While being shipped out on loan could have been seen as the beginning of the end of his time with Forest, the move instead appears to have galvanised and improved Worrall, and the central defender has not missed a minute of Championship action so far as he’s struck up a solid partnership with the experienced Michael Dawson, forming the bedrock of Forest’s early season success.
Worrall has always been a footballing centre back, comfortable with the ball at his feet. While this is almost a necessity in today’s game, the 22-year-old has previously been known for lapses of concentration in possession, both with Forest and Rangers, that have ultimately cost his side dear.
This appears to be an area of his game which has seen a marked improvement as Worrall looks to cut out the error’s and, perhaps, think more like a defender first and foremost. The Reds have conceded just nine times in the Championship so far this season (less than a goal a game), and much of that is down to the understanding between Worrall and Dawson – along with the side’s organised and functional structure as a whole.
While Worrall wasn’t overly pleased with being sent out on loan last season, telling NottinghamshireLive that he felt “hard done by”, the move appears to have benefitted him in the long term and fans have paid tribute to his recent displays.

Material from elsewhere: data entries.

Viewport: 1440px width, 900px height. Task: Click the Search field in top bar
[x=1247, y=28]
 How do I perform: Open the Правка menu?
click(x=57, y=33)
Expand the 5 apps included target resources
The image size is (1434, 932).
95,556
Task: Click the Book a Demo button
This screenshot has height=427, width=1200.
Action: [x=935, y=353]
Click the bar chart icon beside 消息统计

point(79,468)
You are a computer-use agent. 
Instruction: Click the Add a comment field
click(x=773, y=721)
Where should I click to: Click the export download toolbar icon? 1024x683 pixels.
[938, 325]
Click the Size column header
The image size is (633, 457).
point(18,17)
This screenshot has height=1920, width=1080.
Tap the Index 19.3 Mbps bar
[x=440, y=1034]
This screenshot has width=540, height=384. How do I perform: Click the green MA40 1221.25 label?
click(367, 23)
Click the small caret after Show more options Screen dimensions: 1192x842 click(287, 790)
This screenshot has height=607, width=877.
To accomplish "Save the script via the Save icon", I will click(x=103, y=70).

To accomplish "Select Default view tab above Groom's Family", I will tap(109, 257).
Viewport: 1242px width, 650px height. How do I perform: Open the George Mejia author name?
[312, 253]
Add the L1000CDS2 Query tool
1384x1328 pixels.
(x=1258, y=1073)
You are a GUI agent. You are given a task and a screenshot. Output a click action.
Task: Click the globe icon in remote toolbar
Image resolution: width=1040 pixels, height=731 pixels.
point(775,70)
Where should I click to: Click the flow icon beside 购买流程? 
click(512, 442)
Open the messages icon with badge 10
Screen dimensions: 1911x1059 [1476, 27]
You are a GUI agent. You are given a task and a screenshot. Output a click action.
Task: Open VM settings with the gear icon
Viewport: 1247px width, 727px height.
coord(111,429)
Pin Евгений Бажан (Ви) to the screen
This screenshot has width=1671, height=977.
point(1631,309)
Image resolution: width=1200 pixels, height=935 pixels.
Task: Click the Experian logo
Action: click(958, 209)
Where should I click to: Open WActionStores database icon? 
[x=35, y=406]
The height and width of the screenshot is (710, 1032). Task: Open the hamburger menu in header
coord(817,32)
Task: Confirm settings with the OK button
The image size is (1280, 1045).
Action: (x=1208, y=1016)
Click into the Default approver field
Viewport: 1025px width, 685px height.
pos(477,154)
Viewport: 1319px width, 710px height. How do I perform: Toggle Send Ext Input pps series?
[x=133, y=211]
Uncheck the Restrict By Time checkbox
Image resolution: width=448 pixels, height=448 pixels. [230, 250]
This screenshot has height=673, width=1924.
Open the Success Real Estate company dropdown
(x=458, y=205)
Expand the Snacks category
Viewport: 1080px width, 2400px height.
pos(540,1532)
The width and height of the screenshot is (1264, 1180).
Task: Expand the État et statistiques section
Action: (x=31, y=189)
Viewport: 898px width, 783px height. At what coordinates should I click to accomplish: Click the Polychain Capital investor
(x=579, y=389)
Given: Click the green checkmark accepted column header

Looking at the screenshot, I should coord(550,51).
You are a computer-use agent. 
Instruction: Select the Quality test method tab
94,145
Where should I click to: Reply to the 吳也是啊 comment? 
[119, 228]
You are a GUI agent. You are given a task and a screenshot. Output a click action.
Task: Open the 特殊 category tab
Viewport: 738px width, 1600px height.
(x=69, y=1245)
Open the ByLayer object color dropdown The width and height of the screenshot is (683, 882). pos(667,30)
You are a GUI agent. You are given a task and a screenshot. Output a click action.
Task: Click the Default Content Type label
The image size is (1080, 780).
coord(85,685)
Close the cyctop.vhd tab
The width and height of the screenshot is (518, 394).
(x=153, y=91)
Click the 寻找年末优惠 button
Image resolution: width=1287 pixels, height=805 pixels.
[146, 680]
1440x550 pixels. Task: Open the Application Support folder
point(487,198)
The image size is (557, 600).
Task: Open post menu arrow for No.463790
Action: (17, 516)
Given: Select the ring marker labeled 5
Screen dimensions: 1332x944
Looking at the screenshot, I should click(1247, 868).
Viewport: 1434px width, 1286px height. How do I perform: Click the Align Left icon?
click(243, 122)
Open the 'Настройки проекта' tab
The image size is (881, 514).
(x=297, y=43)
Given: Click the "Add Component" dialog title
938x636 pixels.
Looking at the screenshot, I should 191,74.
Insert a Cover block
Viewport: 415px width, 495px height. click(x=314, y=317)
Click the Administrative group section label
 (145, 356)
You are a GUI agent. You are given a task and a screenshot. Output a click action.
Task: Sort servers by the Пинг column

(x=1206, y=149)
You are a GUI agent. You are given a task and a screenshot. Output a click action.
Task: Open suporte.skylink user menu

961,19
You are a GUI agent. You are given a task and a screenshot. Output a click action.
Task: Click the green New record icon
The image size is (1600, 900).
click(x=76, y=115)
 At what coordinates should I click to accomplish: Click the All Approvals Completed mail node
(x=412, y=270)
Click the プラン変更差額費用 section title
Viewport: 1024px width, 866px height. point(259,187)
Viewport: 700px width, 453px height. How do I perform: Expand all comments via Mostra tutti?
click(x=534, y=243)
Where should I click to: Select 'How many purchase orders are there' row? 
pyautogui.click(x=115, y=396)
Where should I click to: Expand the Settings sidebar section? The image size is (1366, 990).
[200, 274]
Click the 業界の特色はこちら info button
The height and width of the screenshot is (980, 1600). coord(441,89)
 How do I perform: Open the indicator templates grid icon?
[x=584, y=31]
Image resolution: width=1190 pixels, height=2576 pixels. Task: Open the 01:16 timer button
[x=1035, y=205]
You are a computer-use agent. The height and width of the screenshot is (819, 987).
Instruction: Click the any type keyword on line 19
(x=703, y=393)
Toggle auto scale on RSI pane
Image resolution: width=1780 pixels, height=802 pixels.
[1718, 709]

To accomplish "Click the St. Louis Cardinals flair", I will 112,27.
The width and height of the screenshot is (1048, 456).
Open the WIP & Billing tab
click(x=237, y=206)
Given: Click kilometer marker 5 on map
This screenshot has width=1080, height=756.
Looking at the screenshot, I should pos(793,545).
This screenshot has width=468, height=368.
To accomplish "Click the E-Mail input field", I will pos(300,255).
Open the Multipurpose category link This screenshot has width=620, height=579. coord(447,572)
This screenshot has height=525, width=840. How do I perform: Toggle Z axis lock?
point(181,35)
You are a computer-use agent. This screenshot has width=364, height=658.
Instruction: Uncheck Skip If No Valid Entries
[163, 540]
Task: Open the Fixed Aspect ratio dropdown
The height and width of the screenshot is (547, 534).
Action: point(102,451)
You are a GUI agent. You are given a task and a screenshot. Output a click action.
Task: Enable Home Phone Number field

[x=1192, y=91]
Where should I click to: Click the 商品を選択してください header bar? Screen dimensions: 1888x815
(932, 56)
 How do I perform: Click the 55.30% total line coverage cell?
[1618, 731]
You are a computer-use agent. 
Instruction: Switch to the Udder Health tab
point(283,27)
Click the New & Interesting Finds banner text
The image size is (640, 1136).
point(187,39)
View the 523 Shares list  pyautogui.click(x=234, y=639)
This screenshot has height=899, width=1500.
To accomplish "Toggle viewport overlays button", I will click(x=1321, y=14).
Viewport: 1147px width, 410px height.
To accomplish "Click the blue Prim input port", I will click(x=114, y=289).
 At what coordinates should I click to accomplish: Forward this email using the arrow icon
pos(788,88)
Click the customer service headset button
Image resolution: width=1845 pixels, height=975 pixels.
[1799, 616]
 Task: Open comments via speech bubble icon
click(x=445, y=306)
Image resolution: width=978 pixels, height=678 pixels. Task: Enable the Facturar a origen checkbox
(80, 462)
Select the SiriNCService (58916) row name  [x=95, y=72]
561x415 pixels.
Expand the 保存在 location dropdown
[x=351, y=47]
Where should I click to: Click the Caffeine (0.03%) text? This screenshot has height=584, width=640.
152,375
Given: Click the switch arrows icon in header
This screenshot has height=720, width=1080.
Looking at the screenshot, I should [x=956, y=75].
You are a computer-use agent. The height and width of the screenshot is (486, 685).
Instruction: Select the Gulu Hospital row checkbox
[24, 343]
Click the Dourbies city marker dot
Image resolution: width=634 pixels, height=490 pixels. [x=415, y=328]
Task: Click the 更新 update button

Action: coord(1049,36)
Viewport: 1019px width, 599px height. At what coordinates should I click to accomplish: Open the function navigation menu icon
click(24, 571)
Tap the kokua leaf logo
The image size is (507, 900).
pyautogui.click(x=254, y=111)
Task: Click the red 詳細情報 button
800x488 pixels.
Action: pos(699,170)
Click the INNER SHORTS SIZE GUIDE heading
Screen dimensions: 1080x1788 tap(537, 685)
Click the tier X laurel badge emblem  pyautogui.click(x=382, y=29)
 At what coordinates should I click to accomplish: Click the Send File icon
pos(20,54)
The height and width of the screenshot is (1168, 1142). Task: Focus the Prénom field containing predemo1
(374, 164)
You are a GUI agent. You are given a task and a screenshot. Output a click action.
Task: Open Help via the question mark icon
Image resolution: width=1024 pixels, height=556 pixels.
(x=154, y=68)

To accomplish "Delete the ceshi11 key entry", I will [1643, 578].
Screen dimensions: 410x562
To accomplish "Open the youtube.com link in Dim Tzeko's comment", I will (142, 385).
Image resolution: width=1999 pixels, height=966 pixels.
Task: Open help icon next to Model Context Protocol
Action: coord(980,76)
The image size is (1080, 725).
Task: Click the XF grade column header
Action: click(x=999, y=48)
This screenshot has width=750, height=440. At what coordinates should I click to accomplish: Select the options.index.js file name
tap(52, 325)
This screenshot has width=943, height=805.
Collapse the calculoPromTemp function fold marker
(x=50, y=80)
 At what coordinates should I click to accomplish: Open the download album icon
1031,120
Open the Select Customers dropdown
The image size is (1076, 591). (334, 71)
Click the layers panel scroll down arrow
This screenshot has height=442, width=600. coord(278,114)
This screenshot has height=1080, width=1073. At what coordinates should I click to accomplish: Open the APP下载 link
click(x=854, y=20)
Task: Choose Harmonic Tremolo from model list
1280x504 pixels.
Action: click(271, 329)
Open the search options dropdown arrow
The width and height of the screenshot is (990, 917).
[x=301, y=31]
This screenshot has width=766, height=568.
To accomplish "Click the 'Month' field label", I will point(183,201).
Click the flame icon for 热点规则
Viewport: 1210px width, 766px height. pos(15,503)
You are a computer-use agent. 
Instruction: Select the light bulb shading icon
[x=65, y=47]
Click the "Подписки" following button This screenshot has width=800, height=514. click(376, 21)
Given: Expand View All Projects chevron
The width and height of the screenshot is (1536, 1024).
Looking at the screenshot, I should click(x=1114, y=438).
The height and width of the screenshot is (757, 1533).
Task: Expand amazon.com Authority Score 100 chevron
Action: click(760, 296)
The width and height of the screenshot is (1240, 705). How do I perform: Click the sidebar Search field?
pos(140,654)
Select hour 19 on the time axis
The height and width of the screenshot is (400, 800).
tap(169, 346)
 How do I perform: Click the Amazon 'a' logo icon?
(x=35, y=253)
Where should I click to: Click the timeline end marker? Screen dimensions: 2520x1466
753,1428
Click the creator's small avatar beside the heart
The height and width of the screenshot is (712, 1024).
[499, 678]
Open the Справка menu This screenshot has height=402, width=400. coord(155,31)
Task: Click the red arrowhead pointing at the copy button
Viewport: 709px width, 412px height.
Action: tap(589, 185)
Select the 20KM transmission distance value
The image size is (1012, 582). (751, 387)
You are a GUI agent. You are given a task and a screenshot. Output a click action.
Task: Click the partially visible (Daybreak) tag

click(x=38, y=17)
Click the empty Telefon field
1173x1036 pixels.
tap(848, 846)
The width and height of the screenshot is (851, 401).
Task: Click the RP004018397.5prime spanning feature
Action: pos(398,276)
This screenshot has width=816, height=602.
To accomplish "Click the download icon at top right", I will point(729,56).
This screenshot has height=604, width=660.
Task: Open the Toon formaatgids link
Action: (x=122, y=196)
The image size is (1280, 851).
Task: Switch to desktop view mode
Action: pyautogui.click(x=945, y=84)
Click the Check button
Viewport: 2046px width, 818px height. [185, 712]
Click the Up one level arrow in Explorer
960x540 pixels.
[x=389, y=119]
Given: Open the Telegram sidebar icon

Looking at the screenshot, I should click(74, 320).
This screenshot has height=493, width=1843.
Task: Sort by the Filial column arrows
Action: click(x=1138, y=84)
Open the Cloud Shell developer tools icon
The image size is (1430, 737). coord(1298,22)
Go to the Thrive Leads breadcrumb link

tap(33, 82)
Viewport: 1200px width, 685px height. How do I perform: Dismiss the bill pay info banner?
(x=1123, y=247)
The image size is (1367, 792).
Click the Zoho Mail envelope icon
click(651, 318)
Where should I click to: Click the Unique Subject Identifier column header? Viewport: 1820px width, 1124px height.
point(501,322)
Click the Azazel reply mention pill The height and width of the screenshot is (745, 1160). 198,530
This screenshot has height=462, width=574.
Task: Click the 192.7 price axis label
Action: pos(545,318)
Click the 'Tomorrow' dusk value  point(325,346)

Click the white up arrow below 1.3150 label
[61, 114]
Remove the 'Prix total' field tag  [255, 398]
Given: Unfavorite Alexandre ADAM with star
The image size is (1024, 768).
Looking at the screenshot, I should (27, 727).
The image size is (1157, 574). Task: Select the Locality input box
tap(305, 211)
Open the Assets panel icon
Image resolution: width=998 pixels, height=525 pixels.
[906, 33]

So much has the defensive side of his game improved that supporters have told NottinghamshireLive that Worrall was now reminding them of a young Michael Dawson, high praise indeed as Dawson has previously led a respectable career at the top level.
Loan moves can be looked at in two ways from a players perspective. Maybe it can be seen as them being surplus to requirements at their parent club and almost feel like a negative for them mentally. On the flip side, a temporary move can re-ignite a player, improve him both personally and professionally and get his career on the right track again. In Worrall’s case, the latter appears to be true.